[PAGE TEXT]:
<<<<

Structural features found in biomolecular networks that are absent in random networks produced by simple algorithms can provide insight into the function and evolution of cell regulatory networks. Here we analyze "betweenness" of network nodes, a graph theoretical centrality measure, in the yeast protein interaction network. Proteins that have high betweenness, but low connectivity (degree), were found to be abundant in the yeast proteome. This finding is not explained by algorithms proposed to explain the scale-free property of protein interaction networks, where low-connectivity proteins also have low betweenness. These data suggest the existence of some modular organization of the network, and that the high-betweenness, low-connectivity proteins may act as important links between these modules. We found that proteins with high betweenness are more likely to be essential and that evolutionary age of proteins is positively correlated with betweenness. By comparing different models of genome evolution that generate scale-free networks, we show that rewiring of interactions via mutation is an important factor in the production of such proteins. The evolutionary and functional significance of these observations are discussed.
The availability of genome-scale
databases of pair-wise protein interactions data in yeast [1]
has made it possible to analyze the structure of the entire
protein interaction network (PIN) in light of concepts from graph
theory and the study of complex networks [2]. In these models
of cell regulatory networks, proteins are represented by the nodes
and the interactions between these components by the edges of the
graph. Such genome-scale analysis of the PIN revealed that these
molecular components form a “genome-wide” network, that is, the
largest connected network component (“giant component”)

>>>>

[RECORDS SHOWN]:

<<<<

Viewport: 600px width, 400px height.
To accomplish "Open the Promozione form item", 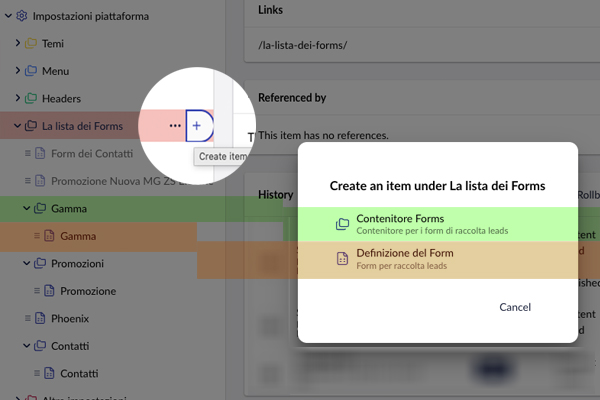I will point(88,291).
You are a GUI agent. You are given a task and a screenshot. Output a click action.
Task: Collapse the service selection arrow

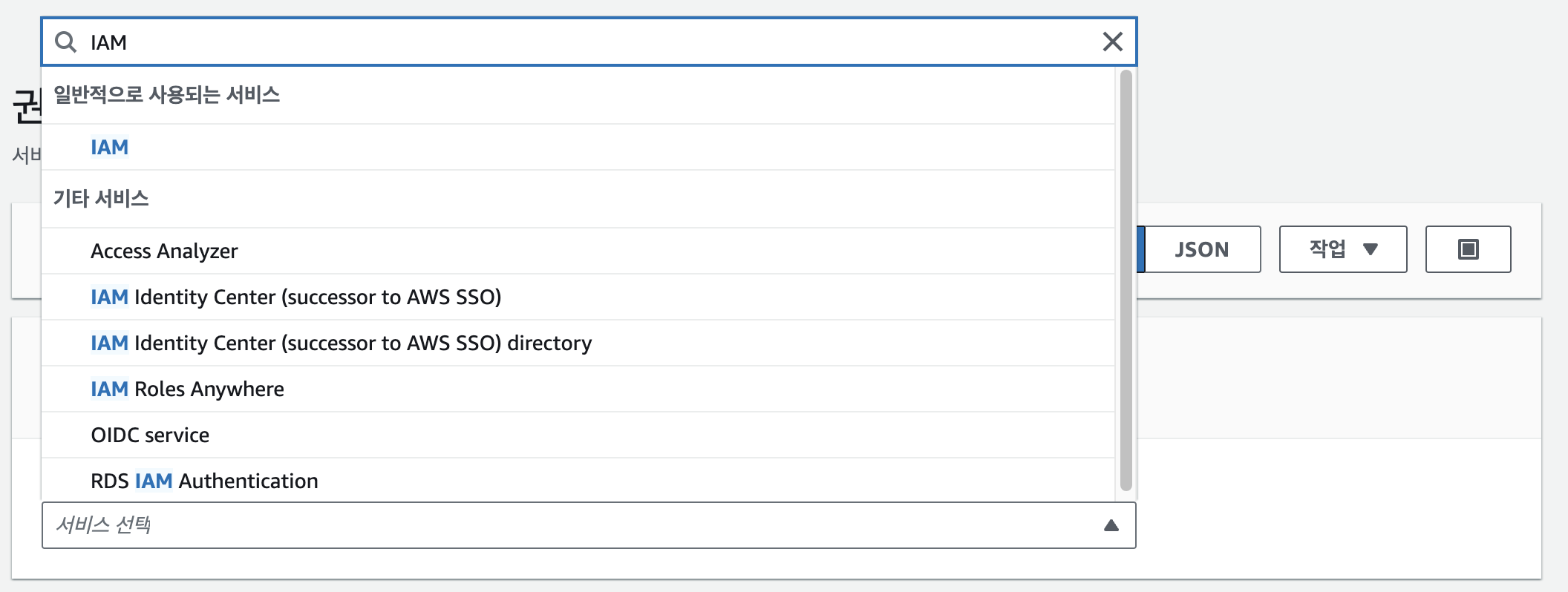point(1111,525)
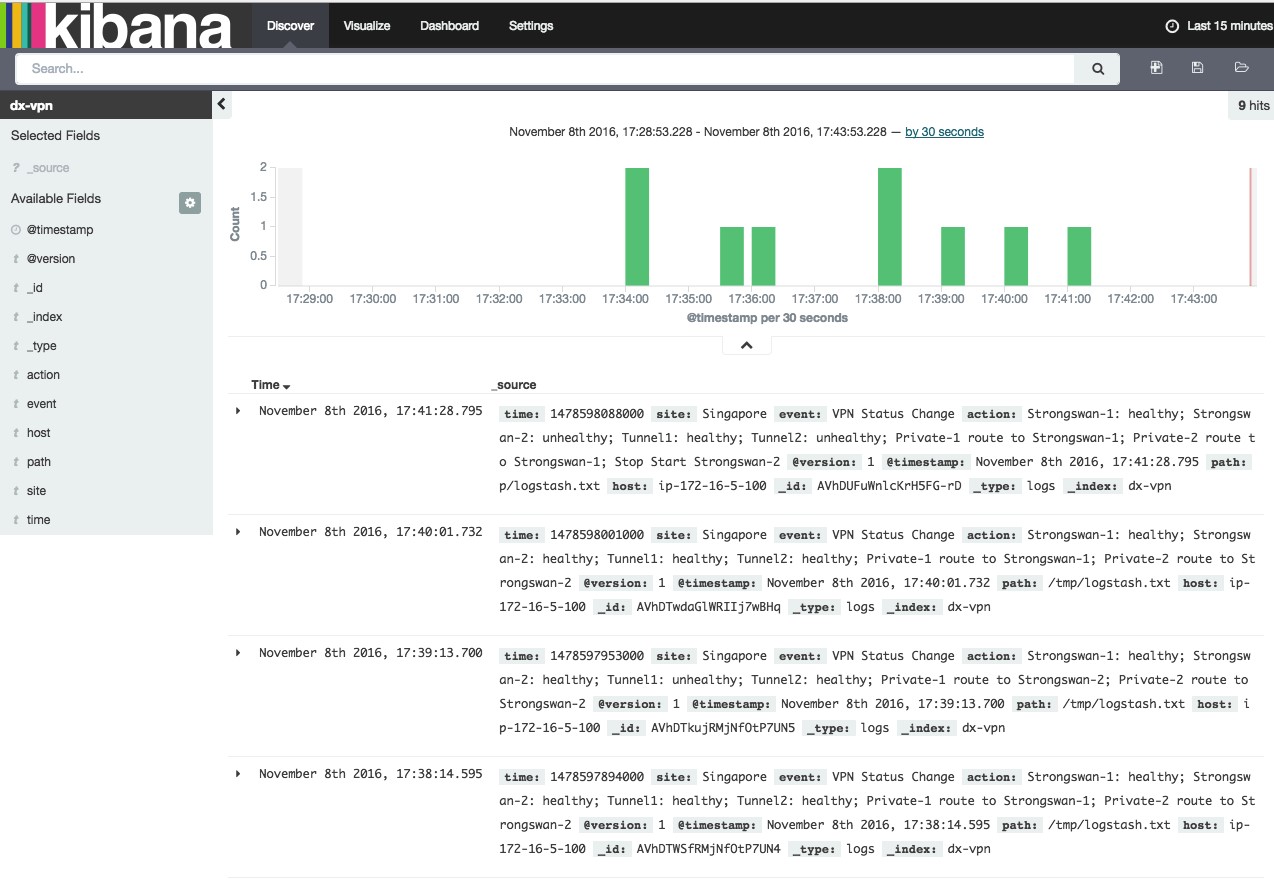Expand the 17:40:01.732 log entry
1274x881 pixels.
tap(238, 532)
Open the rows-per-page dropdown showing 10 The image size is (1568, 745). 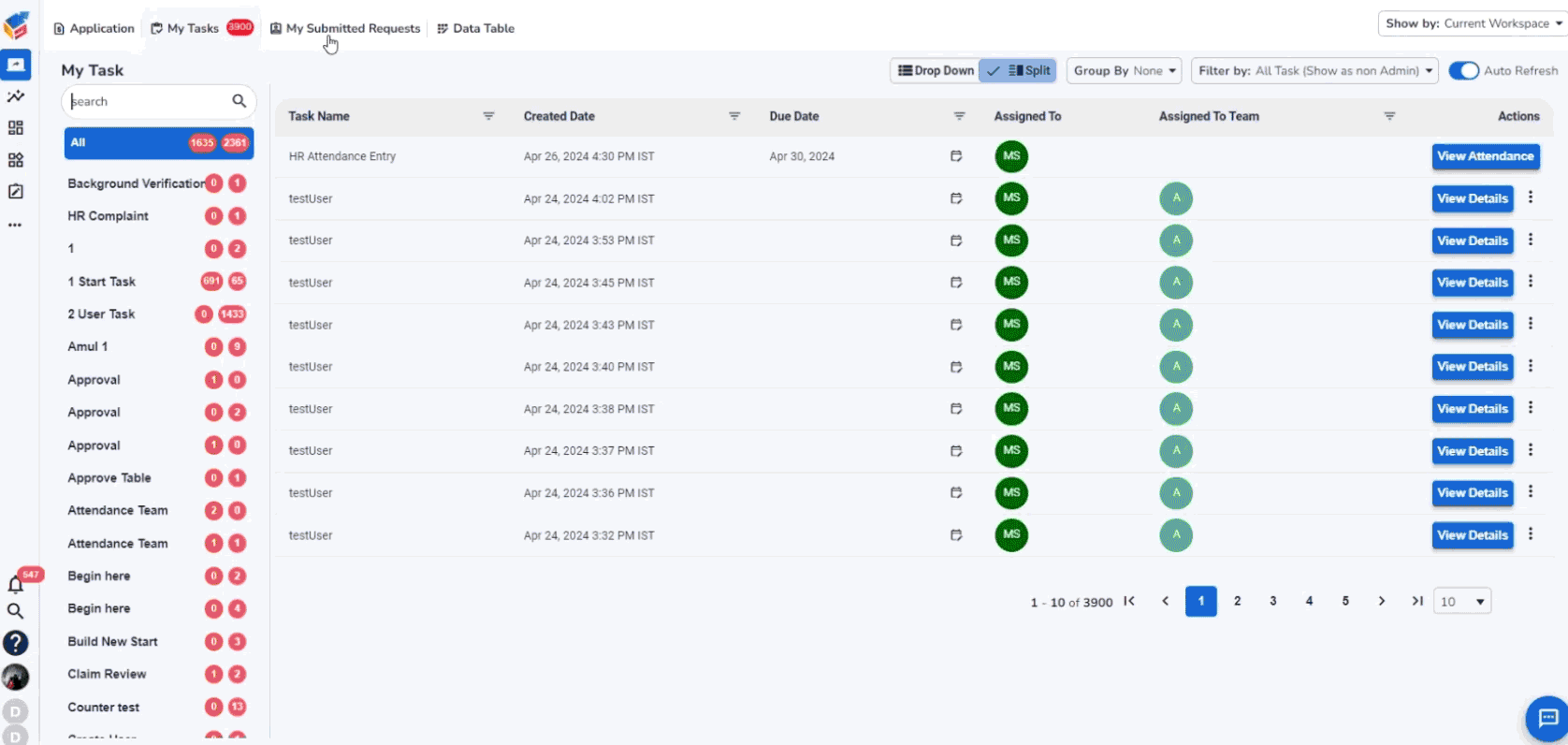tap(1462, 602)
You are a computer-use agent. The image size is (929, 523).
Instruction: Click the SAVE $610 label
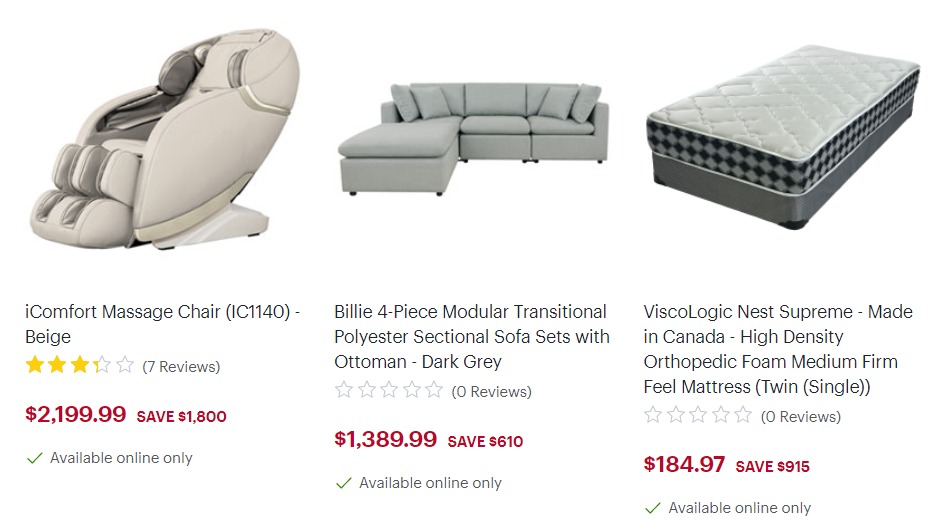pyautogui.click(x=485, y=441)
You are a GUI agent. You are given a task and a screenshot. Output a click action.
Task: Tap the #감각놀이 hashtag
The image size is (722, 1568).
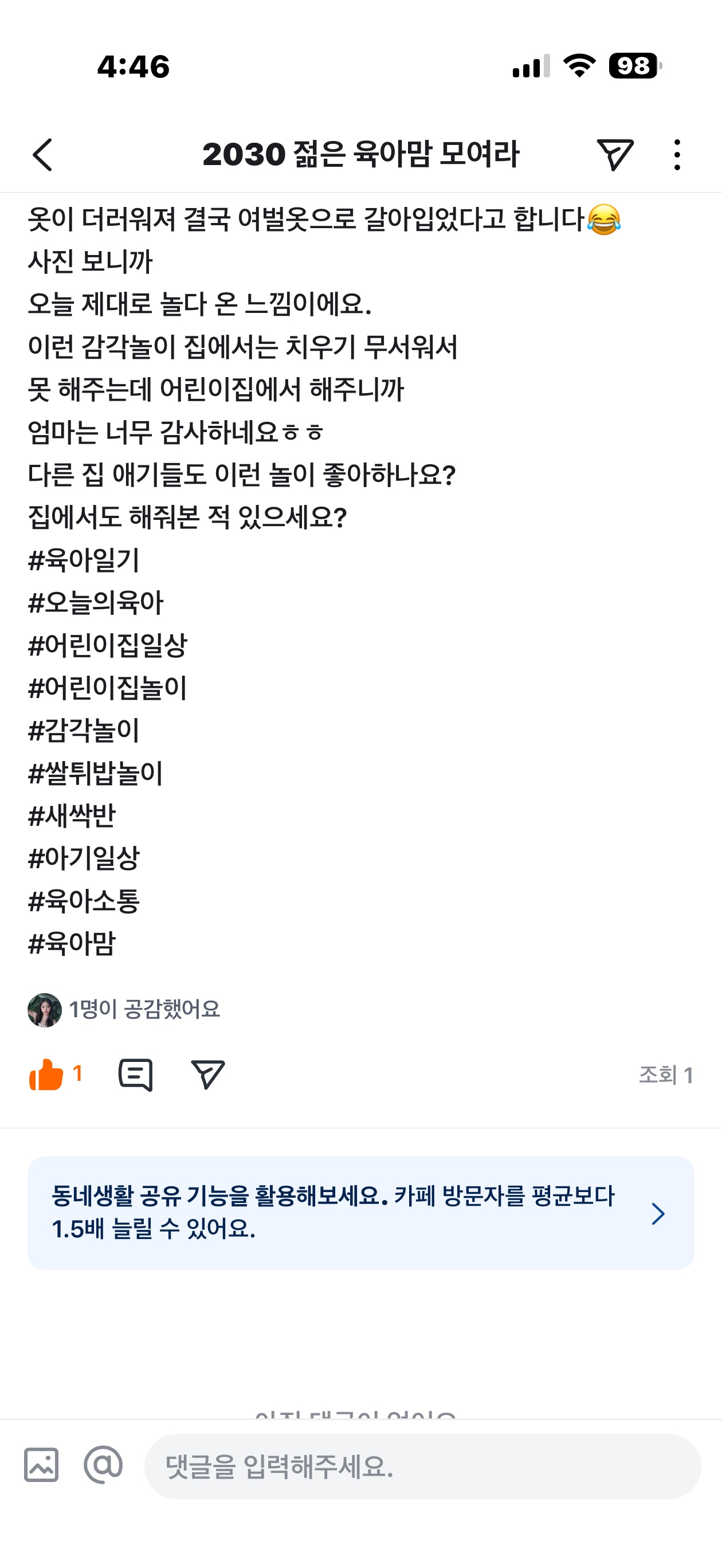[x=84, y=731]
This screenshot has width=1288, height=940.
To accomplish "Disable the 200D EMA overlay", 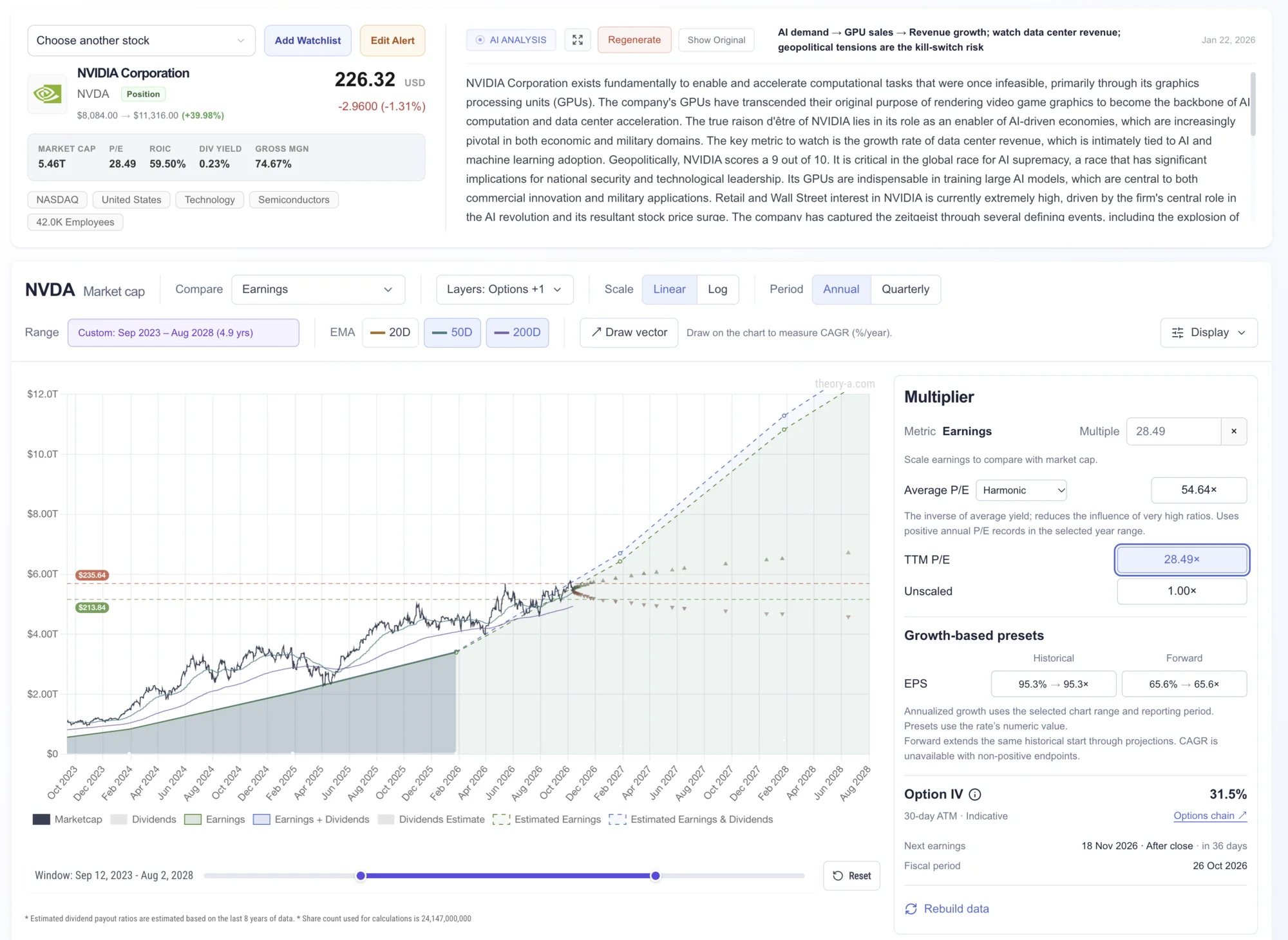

>>>>

[TASK PROMPT]: In the text on the yeast protein interaction network, what property of proteins is positively correlated with betweenness?

[WRITTEN SOLUTION]: Their evolutionary age.